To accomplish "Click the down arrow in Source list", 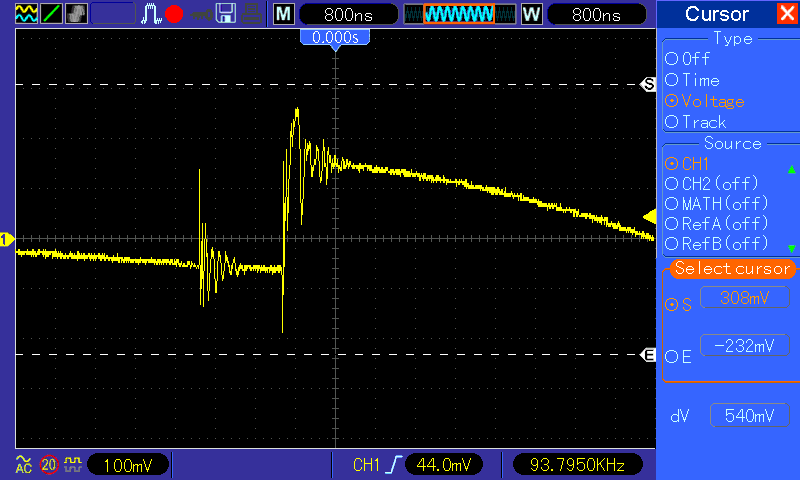I will 792,248.
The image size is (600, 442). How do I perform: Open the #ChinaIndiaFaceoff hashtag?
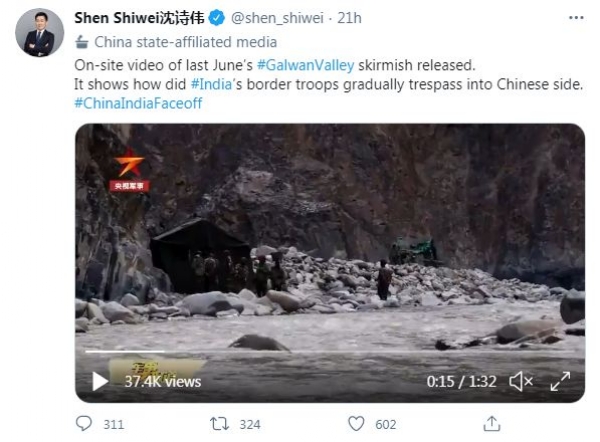[138, 103]
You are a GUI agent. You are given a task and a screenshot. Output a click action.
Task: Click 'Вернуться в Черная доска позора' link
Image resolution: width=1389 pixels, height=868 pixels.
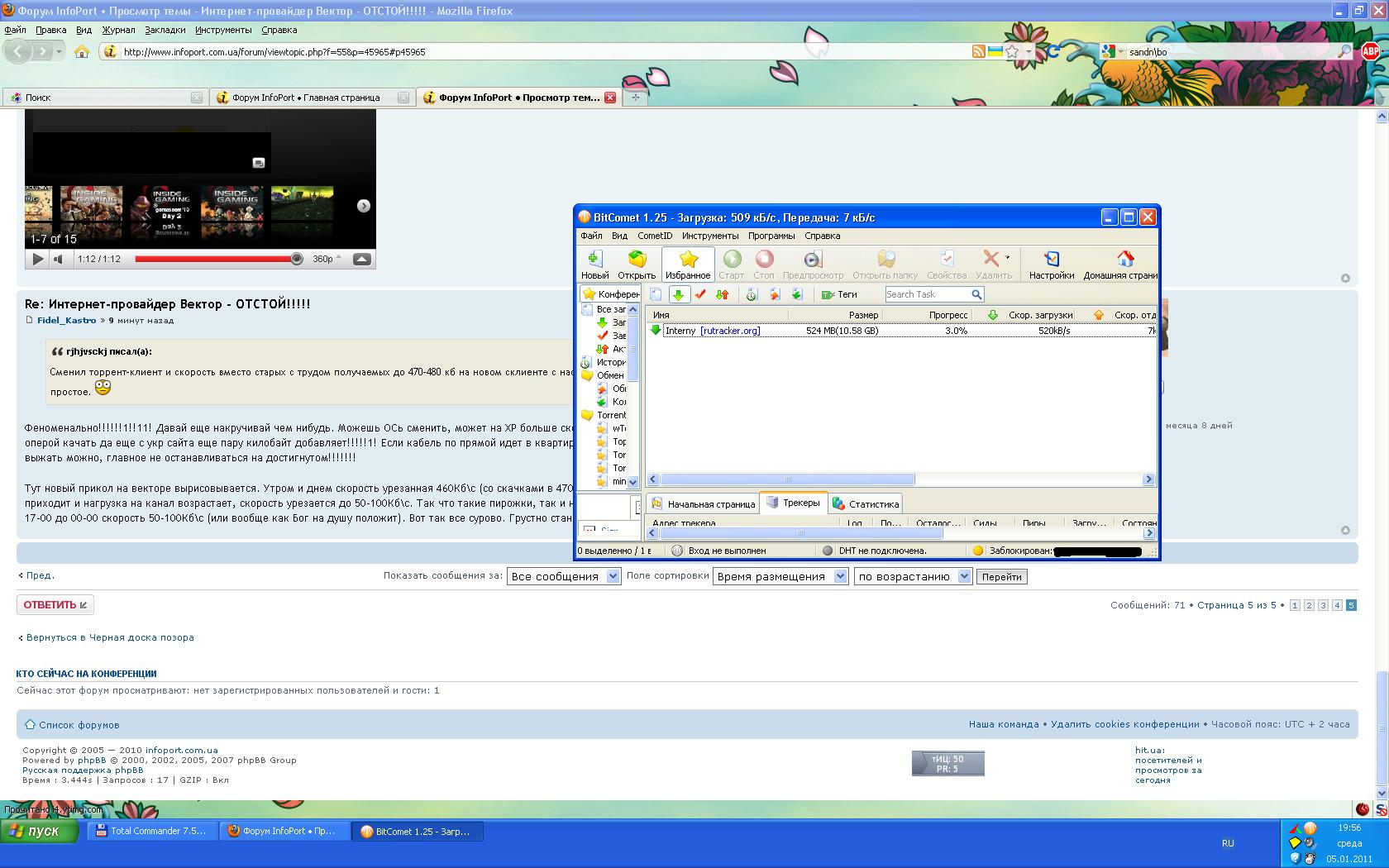109,637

==================================================

▶ Aim of the exercise
An exact reproduction of the lines from the line containing "The image size" through the end of the listing above is needed; pictures stay out.

▶ Exercise output
The image size is (600, 442). How do I perform: Open the #ChinaIndiaFaceoff hashtag?
[138, 103]
You are a GUI agent. You are given a task and a screenshot. Output a click action.
Task: Click 'Вернуться в Черная доска позора' link
Image resolution: width=1389 pixels, height=868 pixels.
109,637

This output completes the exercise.